**DIRECTIONS FOR THIS TASK**
Find each line below containing the word "menu" and copy it.
[[ GIVEN RECORDS, beginning ]]
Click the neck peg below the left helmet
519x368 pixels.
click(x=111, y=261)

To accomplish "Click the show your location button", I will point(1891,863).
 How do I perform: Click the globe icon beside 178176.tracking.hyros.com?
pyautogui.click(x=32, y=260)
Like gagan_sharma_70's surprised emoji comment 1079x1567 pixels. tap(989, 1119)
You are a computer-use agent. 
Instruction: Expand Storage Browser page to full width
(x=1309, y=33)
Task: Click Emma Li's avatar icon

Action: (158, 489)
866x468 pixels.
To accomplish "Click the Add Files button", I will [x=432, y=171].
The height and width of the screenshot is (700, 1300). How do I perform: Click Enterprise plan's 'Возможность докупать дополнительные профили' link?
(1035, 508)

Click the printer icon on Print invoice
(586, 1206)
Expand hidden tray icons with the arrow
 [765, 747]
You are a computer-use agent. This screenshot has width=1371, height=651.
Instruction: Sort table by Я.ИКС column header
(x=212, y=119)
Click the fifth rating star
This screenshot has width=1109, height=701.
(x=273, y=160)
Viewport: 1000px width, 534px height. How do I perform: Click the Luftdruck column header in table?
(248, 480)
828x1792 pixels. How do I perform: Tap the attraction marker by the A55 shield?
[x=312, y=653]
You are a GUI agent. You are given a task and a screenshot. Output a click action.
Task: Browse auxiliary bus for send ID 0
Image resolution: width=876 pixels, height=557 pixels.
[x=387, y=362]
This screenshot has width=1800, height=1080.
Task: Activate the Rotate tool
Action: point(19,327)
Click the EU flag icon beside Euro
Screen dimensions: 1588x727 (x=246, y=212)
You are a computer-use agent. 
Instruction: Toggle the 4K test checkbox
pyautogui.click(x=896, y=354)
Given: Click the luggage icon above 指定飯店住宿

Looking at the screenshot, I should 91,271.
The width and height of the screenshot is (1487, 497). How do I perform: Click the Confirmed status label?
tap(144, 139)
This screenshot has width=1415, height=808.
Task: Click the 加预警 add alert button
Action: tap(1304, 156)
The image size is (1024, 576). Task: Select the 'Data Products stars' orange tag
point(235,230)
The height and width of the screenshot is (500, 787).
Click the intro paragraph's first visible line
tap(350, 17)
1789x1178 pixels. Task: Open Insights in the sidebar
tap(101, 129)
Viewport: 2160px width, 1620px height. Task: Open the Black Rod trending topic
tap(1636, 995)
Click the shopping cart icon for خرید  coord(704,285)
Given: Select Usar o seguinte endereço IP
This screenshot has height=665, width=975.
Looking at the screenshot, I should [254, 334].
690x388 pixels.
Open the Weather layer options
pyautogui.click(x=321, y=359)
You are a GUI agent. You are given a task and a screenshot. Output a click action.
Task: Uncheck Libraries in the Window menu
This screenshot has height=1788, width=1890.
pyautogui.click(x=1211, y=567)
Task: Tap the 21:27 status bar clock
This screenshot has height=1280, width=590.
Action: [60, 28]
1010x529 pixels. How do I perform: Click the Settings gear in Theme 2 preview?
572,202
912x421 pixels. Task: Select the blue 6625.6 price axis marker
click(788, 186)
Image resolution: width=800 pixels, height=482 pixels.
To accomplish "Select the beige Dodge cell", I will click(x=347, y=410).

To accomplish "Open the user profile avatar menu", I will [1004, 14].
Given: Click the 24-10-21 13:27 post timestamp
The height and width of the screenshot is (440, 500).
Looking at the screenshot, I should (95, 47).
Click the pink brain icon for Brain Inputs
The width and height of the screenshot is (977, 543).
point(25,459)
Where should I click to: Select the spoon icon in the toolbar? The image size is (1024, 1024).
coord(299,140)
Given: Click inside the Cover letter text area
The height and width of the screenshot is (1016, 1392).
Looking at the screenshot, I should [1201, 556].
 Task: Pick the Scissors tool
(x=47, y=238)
[[ GIVEN RECORDS, end ]]
**WRITTEN SOLUTION**
Task: Uncheck Libraries in the Window menu
To accomplish "Open the user profile avatar menu", I will [1004, 14].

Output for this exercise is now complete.